Scientific classification
- Domain: Eukaryota
- Kingdom: Fungi
- Division: Ascomycota
- Class: Lecanoromycetes
- Order: Graphidales
- Family: Gomphillaceae
- Genus: Batistomyces Xavier-Leite, M.Cáceres & Lücking (2023)
- Type species: Batistomyces hyalinus (Kalb & Vězda) Xavier-Leite, M.Cáceres & Lücking (2023)
- Species: B. hyalinus B. pallidus

= Batistomyces =

Genus of lichens

Batistomyces is a small genus of fungi in the family Gomphillaceae. It has two species of leaf-dwelling (foliicolous) lichens. These microlichens form very thin layers on the surface of leaves, appearing to the naked eye as small, fuzzy dark patches due to their numerous short black bristles.

==Taxonomy==

The genus was established by Amanda Xavier-Leite, Marcela Cáceres, and Robert Lücking in 2023. It is named in honour of Augusto Chaves Batista, a Brazilian mycologist known for his research on tropical fungi and lichens, particularly those in the family Gomphillaceae. The genus was created after molecular studies showed that these species were distinct from Tricharia, where they were previously classified. While they share some features with Tricharia species, Batistomyces can be distinguished by its uniquely dense arrangement of short, stiff black bristles on its surface.

==Description==

These lichens form a continuous layer (thallus) on leaf surfaces, with a distinctive appearance characterised by numerous, densely packed, short black bristles that make them look somewhat like miniature dark fuzzy patches on the leaf. Their reproductive structures (apothecia) are translucent and either sit directly on the surface or are slightly elevated on very short stalks. These structures have a thin, prominent rim around their edge.
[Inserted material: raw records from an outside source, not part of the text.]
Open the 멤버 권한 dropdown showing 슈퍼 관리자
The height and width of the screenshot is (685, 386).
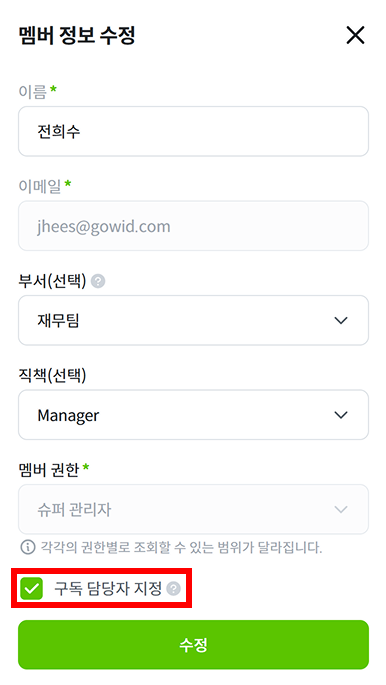point(193,509)
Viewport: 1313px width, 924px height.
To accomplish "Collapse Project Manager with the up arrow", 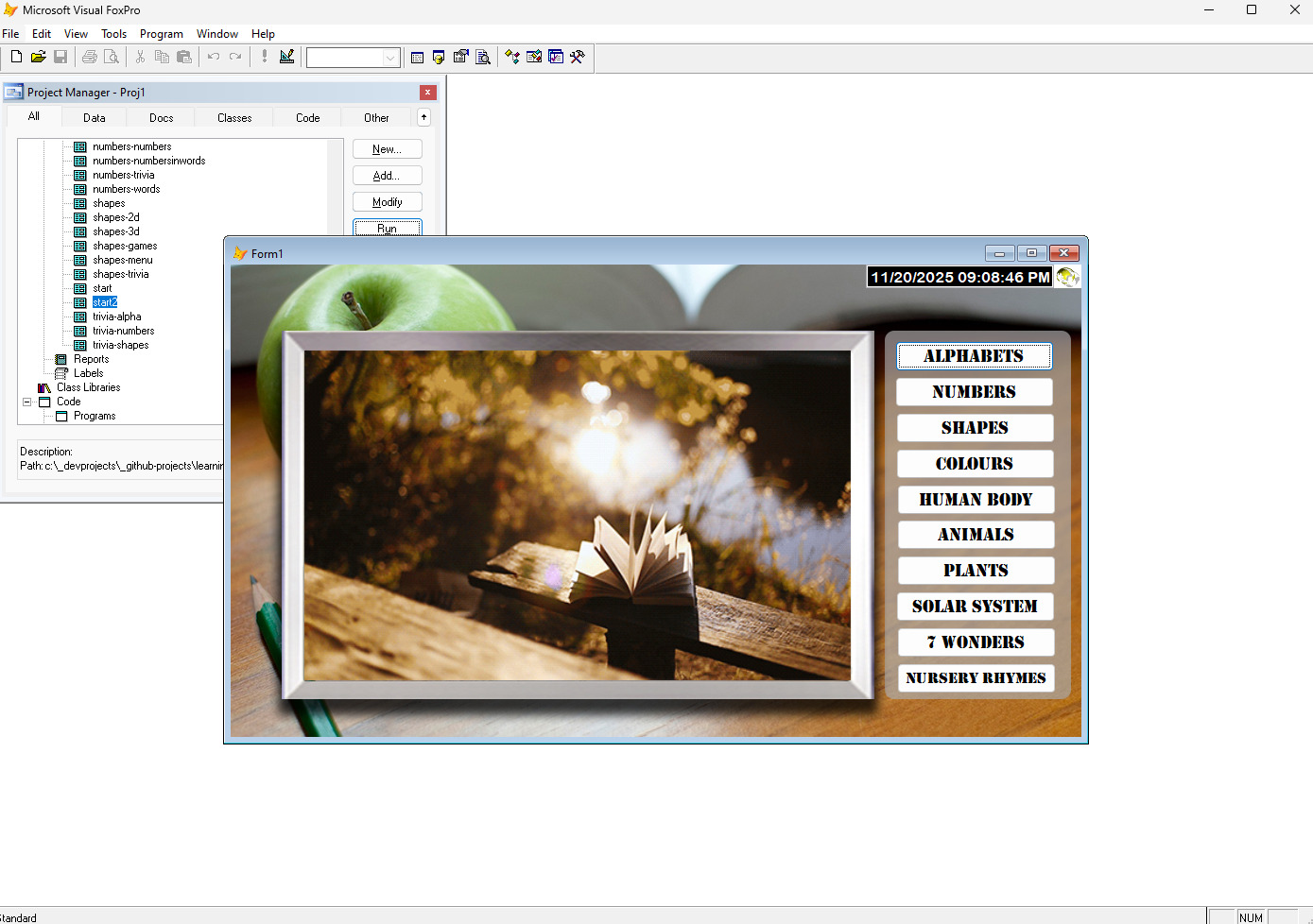I will click(423, 117).
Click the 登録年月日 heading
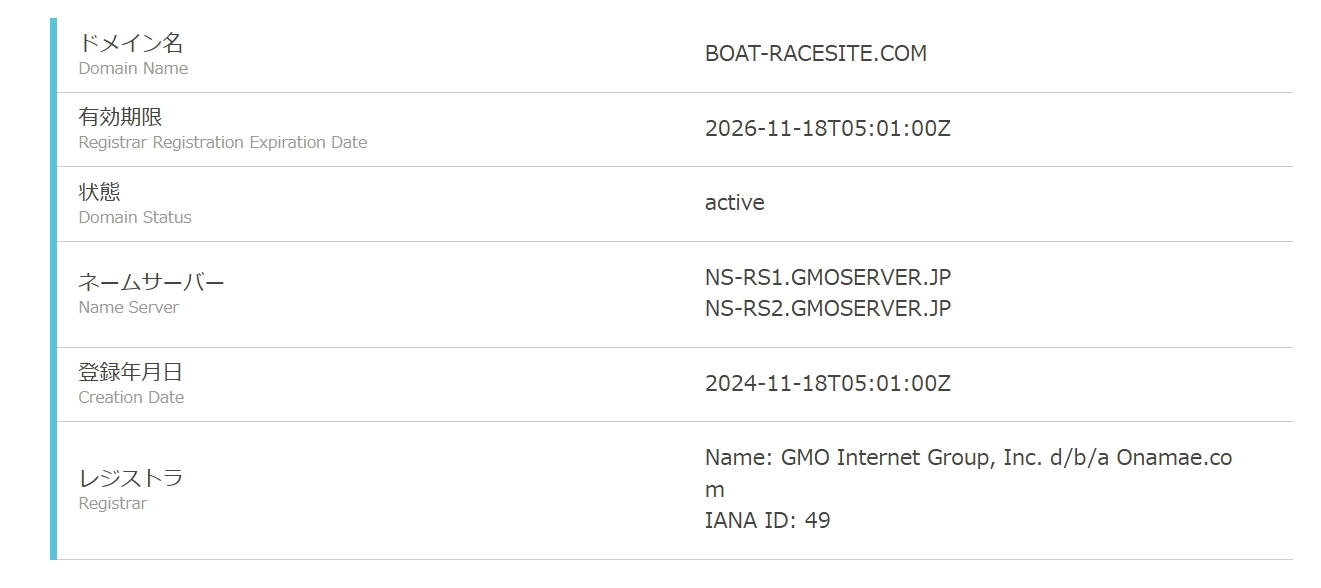 click(131, 372)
Under microscopic examination, the internal structure reveals colourless tissue layers. The spores they produce are divided into multiple compartments both lengthwise and crosswise. The genus also produces specialised reproductive structures called , which are black and bristle-like. These structures bear distinctive chains of sausage-shaped cells at their tips.